### [Text for analysis]

>>>

In Article <3cpcn8$59s at charm.magnus.acs.ohio-state.edu>
ppappas at magnus.acs.ohio-state.edu (Peter W Pappas) writes:
> Eric mentions another good point, and that is that the
>definitions we are using may mean different things to different people. What's
>virulence? What's pathology? Surely, the definitions of these terms are going
>to vary among ecologists, epidemiologists, pathologists, etc., so those working
>in different areas of host-parasite relationships might have quite different
>views of such relationships.
>
This is true, but I think it is incumbent on all who use the terms
should do so with regard to conventional usage. When this discussion began I
made a point of looking up the distiniction between pathogencity and virulence
in Mausner and Baum's "Epidemiology", which I believe most regard as the
functional equivalent of "Clinical Parasitology", or Manson's "Tropical
Medicine", pathogenicity is the ability of an etiologic agent to induce
clinical disease in a host, virulence is mortality resulting from cases of
clinical disease. Virulence can be expressed as the Case Fatality Rate. As all
of us know, simple infection with a parasite is not synonomus with clinical
disease so we distinquish between infections which are asymptomatic and those
which result in disease. The terminology issue is a tricky one when
communicating accross disciplinary lines. Fortunately, we have the formal
statement of ecological terms authored by Esch et al to keep us all talking
the same language. When I speak to the anthropologists, I always have to
make sure that they understand that prevalence and incidence are not synonomus
terms, and that there is a real distiniction between infestation and infection.
**********************************
* Charles T. Faulkner * When you don't know where you're
* Univ of Tennessee, Knoxville * going any road will take you there.

<<<

### [Provided material]
>>>

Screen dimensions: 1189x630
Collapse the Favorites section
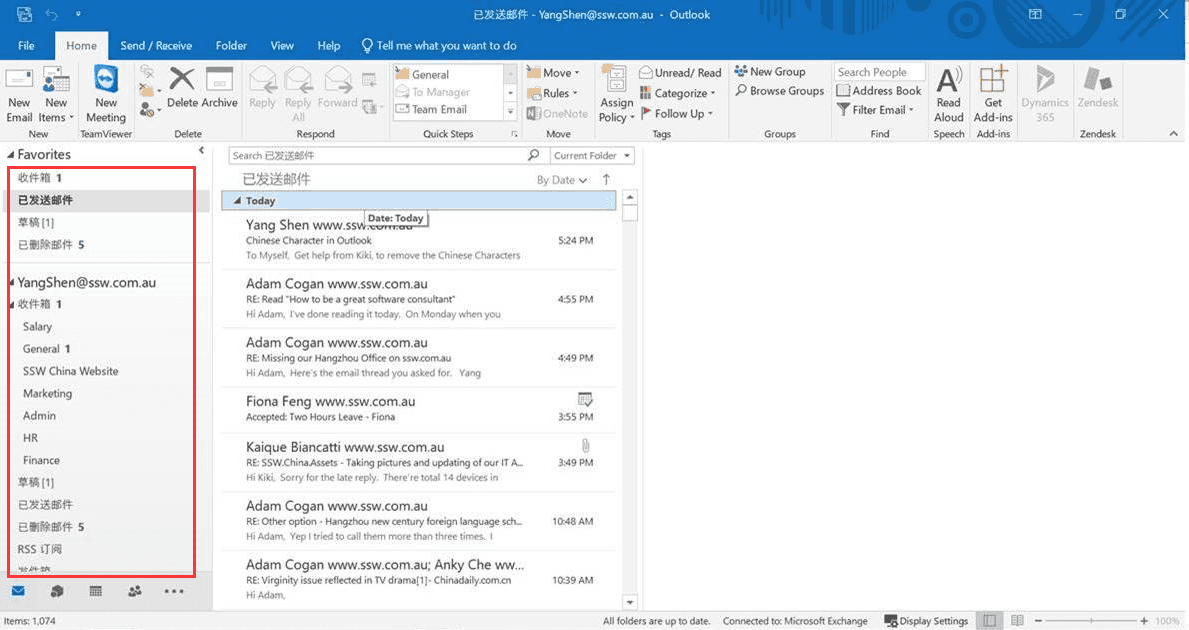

<<<

### [Work task 1]
Which published works does the post on virulence and pathogenicity name? List each one.
### [Work task 2]
Answer from the post on virulence and pathogenicity:
(a) How does it define pathogenicity?
(b) As what rate can virulence be expressed?
(c) Which two terms must anthropologists understand are not synonymous?

### [Exercise result 1]
- Mausner and Baum's "Epidemiology"
- "Clinical Parasitology"
- Manson's "Tropical Medicine"
- the formal statement of ecological terms authored by Esch et al

### [Exercise result 2]
(a) The ability of an etiologic agent to induce clinical disease in a host.
(b) The Case Fatality Rate.
(c) Prevalence and incidence.